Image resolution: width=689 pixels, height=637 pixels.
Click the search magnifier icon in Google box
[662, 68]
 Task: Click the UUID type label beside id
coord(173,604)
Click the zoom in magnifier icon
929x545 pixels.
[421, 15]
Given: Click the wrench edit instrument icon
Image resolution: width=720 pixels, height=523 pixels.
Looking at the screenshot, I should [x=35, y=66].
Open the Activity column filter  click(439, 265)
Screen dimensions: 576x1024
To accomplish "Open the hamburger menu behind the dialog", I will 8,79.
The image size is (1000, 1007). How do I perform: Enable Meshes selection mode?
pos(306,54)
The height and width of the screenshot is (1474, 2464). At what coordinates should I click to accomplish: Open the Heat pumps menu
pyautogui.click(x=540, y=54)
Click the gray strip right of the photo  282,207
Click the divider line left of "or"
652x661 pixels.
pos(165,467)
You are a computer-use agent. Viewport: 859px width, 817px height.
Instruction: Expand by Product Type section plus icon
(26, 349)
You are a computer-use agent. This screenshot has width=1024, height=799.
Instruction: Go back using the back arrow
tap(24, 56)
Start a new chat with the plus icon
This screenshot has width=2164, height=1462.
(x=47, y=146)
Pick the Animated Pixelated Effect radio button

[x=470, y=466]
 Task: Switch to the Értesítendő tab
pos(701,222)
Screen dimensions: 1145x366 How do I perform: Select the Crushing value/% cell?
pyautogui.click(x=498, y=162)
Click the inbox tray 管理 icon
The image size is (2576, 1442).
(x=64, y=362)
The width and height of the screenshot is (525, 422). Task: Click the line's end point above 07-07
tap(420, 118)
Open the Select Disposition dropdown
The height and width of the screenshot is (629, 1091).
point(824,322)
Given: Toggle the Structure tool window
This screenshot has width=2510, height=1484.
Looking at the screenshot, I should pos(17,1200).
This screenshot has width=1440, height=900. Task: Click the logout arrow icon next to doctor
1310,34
═══
EXERCISE OBJECTIVE: Reproduce all of the entries above, substituting "spanner" for "wrench" and leaving every other character unchanged.

IN RESPONSE:
Image resolution: width=689 pixels, height=637 pixels.
Click the search magnifier icon in Google box
[662, 68]
 Task: Click the UUID type label beside id
coord(173,604)
Click the zoom in magnifier icon
929x545 pixels.
[421, 15]
Given: Click the spanner edit instrument icon
Image resolution: width=720 pixels, height=523 pixels.
Looking at the screenshot, I should [x=35, y=66].
Open the Activity column filter  click(439, 265)
Screen dimensions: 576x1024
To accomplish "Open the hamburger menu behind the dialog", I will 8,79.
The image size is (1000, 1007). How do I perform: Enable Meshes selection mode?
pos(306,54)
The height and width of the screenshot is (1474, 2464). At what coordinates should I click to accomplish: Open the Heat pumps menu
pyautogui.click(x=540, y=54)
Click the gray strip right of the photo  282,207
Click the divider line left of "or"
652x661 pixels.
pos(165,467)
You are a computer-use agent. Viewport: 859px width, 817px height.
Instruction: Expand by Product Type section plus icon
(26, 349)
You are a computer-use agent. This screenshot has width=1024, height=799.
Instruction: Go back using the back arrow
tap(24, 56)
Start a new chat with the plus icon
This screenshot has width=2164, height=1462.
(x=47, y=146)
Pick the Animated Pixelated Effect radio button

[x=470, y=466]
 Task: Switch to the Értesítendő tab
pos(701,222)
Screen dimensions: 1145x366 How do I perform: Select the Crushing value/% cell?
pyautogui.click(x=498, y=162)
Click the inbox tray 管理 icon
The image size is (2576, 1442).
(x=64, y=362)
The width and height of the screenshot is (525, 422). Task: Click the line's end point above 07-07
tap(420, 118)
Open the Select Disposition dropdown
The height and width of the screenshot is (629, 1091).
point(824,322)
Given: Toggle the Structure tool window
This screenshot has width=2510, height=1484.
Looking at the screenshot, I should pos(17,1200).
This screenshot has width=1440, height=900. Task: Click the logout arrow icon next to doctor
1310,34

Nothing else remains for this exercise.